John Mac;518776 said:


> Thanks JD, I will try the tarp, what do I have to loose. Do you ever sell your salt to others? I am thinking about doing that next year also. No one does small loads the day before the storm and I think that could could be a good side gig. The trucking has about $700 gross profit in it so not bad for 3 to 4 hours in the dump truck. I could advertise small loads for around $90 a ton and still make a very good margin. I would just have to load everyone before midnight. Boy 1000 tons, well you would know, I would love to use that much. I used 30 tons so far this year in bagged and could of used twice that much, but just got sick of putting salt in the salter so didn't put down as much as I should of. I charge extra for salt so bulk is better for me and the customer, and a lot less work so I will never do bagged again. You have to start somewhere.

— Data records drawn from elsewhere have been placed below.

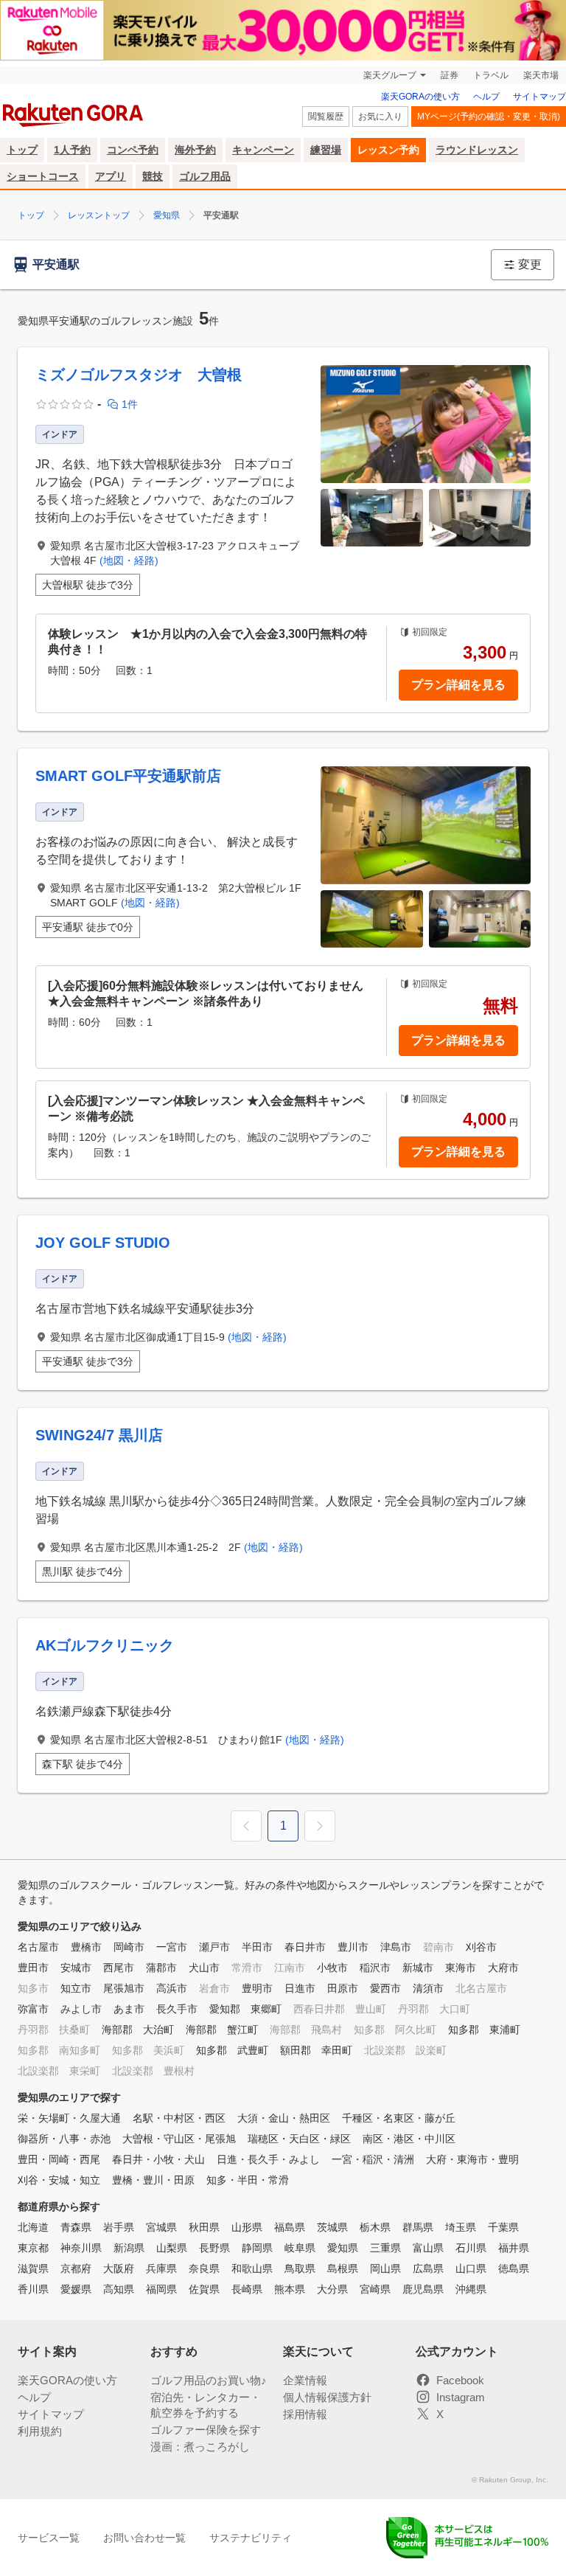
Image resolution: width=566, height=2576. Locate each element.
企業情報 (305, 2380)
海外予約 (195, 150)
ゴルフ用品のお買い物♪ (208, 2380)
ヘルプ (486, 96)
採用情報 (305, 2414)
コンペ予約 (132, 150)
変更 (530, 264)
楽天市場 (541, 75)
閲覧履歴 (325, 116)
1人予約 (72, 150)
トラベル (491, 75)
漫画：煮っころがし (200, 2446)
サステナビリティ (250, 2538)
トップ (22, 150)
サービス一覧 (49, 2538)
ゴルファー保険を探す (205, 2429)
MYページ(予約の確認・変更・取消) (488, 116)
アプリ (110, 176)
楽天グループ (389, 75)
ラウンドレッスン (477, 150)
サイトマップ (539, 96)
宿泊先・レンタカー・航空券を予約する (205, 2405)
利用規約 (40, 2431)
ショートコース (43, 176)
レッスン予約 (388, 150)
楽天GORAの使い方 (420, 96)
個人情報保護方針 (327, 2397)
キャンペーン (263, 150)
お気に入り (380, 116)
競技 (152, 176)
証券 (449, 75)
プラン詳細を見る (458, 684)
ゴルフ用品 (205, 176)
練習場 (325, 150)
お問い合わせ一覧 (144, 2538)
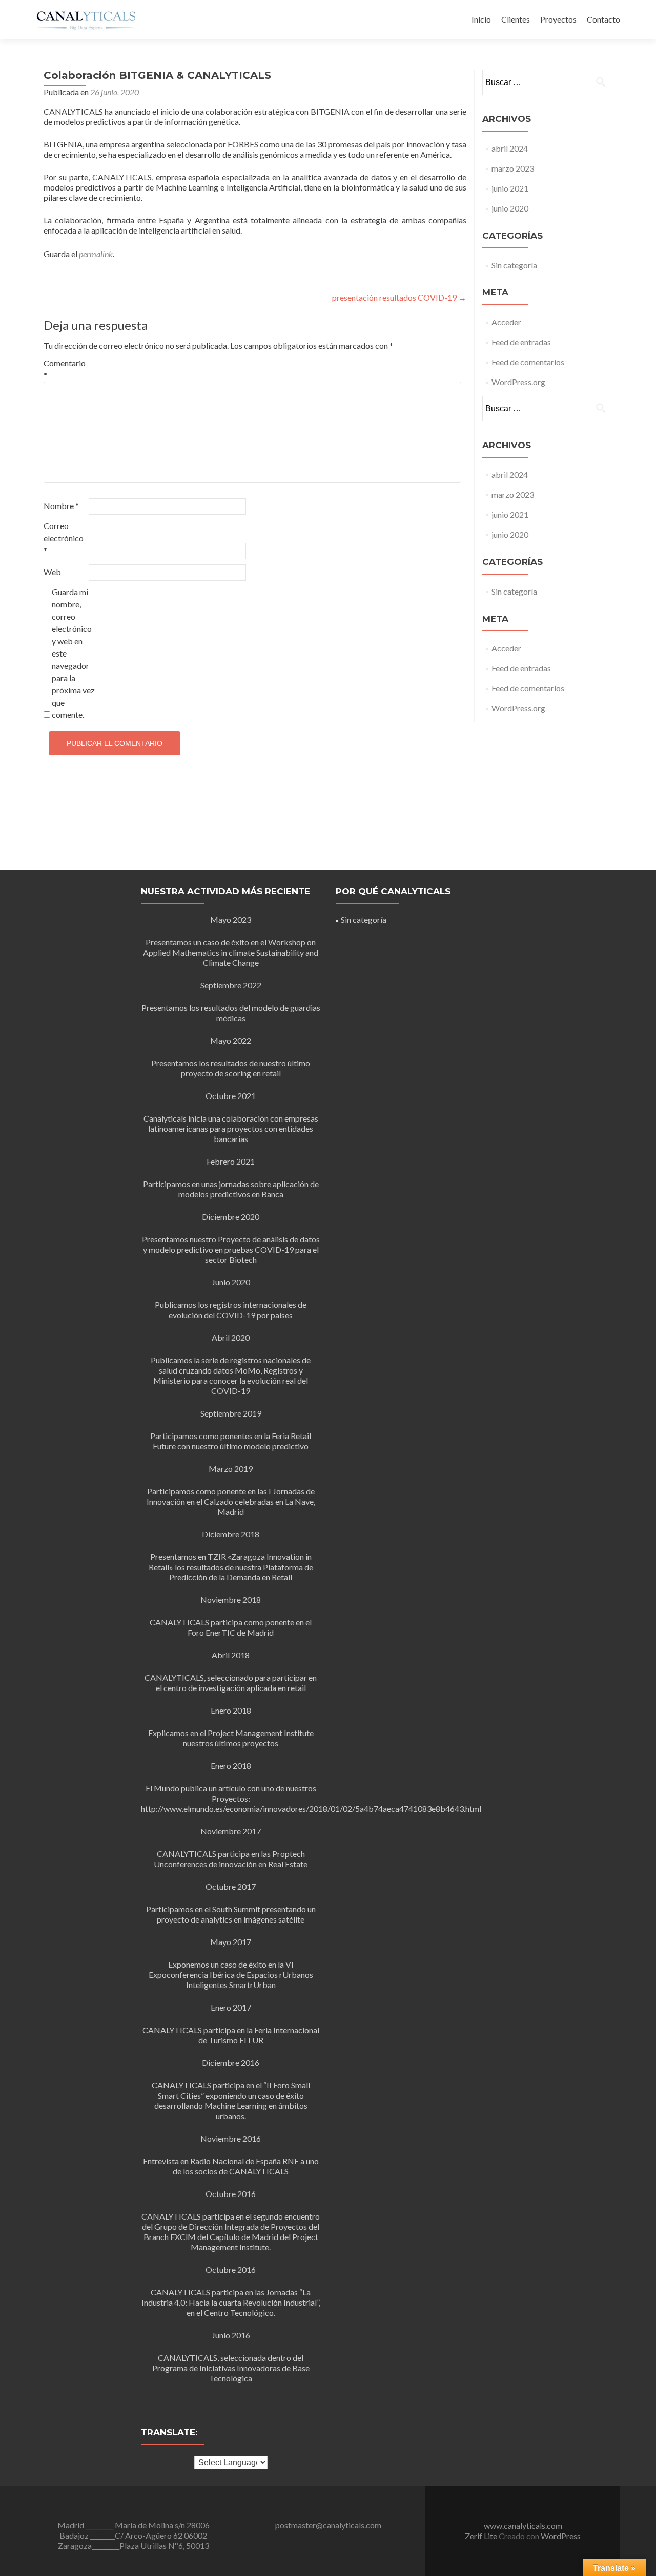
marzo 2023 (512, 168)
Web (52, 572)
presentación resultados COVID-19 (399, 297)
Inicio (481, 19)
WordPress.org (518, 382)
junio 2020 (509, 208)
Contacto (603, 19)
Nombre (61, 506)
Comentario (65, 369)
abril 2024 (509, 148)
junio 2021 (509, 188)
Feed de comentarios (527, 362)
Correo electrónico (64, 538)
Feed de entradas (521, 342)
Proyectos (558, 19)
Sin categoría (514, 265)
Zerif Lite (482, 2536)
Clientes (515, 19)
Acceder (506, 322)
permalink (96, 254)
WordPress (561, 2536)
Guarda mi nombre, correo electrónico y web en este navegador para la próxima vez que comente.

If you have the right location selling salt would be alright but form what I hear getting paid for the salt is the biggest problem. In a perfect world everyone would load before midnight but most people will call when you've just crawled into bed. Hopefully it works out for you.


----------



## John Mac (Feb 5, 2005)

> If you have the right location selling salt would be alright but form what I hear getting paid for the salt is the biggest problem. In a perfect world everyone would load before midnight but most people will call when you've just crawled into bed. Hopefully it works out for you.

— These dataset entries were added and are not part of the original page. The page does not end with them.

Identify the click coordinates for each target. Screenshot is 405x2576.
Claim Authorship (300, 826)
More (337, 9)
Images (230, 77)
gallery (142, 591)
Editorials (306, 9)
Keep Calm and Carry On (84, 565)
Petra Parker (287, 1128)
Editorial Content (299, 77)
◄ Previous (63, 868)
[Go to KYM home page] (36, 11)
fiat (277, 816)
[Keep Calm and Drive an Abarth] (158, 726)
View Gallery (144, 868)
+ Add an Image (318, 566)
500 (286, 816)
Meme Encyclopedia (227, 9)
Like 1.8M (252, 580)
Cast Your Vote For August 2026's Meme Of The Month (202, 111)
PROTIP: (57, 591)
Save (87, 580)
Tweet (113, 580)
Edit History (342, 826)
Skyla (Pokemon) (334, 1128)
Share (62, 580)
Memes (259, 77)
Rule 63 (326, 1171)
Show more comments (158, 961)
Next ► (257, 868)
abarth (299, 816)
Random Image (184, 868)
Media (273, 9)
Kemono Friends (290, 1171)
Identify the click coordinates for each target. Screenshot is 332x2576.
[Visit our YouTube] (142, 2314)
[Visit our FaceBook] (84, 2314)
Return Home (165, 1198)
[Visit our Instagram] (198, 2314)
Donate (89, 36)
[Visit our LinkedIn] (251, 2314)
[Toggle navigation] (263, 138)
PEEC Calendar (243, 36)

Getting paid, what are you talking about?
I here ya, same thing during the summer, we do trucking in the summer for gravel, stone, topsoil and I don't tip till check is in hand (COD) for anyone I don't know. I think for the timing thing I would just have to stick to my rules of before midnight or after 9am or go somewhere else.


----------



## JD Dave (Mar 20, 2007)

John Mac;518800 said:


> Getting paid, what are you talking about?
> I here ya, same thing during the summer, we do trucking in the summer for gravel, stone, topsoil and I don't tip till check is in hand (COD) for anyone I don't know. I think for the timing thing I would just have to stick to my rules of before midnight or after 9am or go somewhere else.


I have thought about selling salt many times, there is good money in it. I hope you make tons of money.payup


----------



## John Mac (Feb 5, 2005)

JD, yah I think there is good money in it. You have all that salt on hand and can keep more on hand if you need to. You have the loader to load it out, the people to do the loading, why not truck it in your self and sell it. I am always looking for a way to offset my costs and why not? I bet you know other contractors already that would buy from you.


----------



## Kingwinter (Jan 26, 2008)

Ultra;518779 said:


> What is a sea container?


a cargo container like those used on big ships from CHINA that all of our retail crap comes in.

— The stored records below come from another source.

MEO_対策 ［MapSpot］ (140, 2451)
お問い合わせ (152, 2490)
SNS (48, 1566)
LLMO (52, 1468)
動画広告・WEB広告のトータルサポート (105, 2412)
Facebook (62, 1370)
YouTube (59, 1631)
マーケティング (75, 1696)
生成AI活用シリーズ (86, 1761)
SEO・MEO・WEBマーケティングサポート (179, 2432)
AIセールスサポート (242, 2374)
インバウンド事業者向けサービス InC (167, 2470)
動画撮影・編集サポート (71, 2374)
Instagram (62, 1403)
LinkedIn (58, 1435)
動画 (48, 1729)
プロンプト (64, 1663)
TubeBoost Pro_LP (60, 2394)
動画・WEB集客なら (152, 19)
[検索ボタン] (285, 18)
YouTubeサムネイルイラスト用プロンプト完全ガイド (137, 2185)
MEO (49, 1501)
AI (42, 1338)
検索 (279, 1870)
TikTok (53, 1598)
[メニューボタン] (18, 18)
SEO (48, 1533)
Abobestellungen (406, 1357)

We use one at the company i work for, works pretty good, however, the top of it limits how high you can stack, and it seems like we spend alot of time filling it, then unloading it.

But i'd rather be messing around in a bobcat, than in the freezing cold trying to screw around with tarps with the wind wanting to take it.


----------



## SNOWLORD (Aug 10, 2007)

We have kept a skidloader in a container with salt but wouldnt make it a common practice as far as selling salt to other small contractors, personally i dont think its worth the screwing around i used to do a little of this and in this business when you gotta go you gotta go and the last thing i needed was a line of little pickup plowing wanna be's waiting by one of my containers when I have 50 ton to lay down in short order but maybe it will work for you good luck


----------



## John Mac (Feb 5, 2005)

Filling small trucks could be a PIA but the money is in the trucking, so the more material you truck in yourself the better, have to find a way to sell, use it, once you truck in. I could sell just truck loads, that would be the best IMO. If i had 1000 tons on hand that I bought when the price was the lowest, during the summer and then sold it this month at over a $100 a ton you could gross about $60,000 just on the trucking. Maybe $10,000 in fuel and storage cost so net $50,000.


----------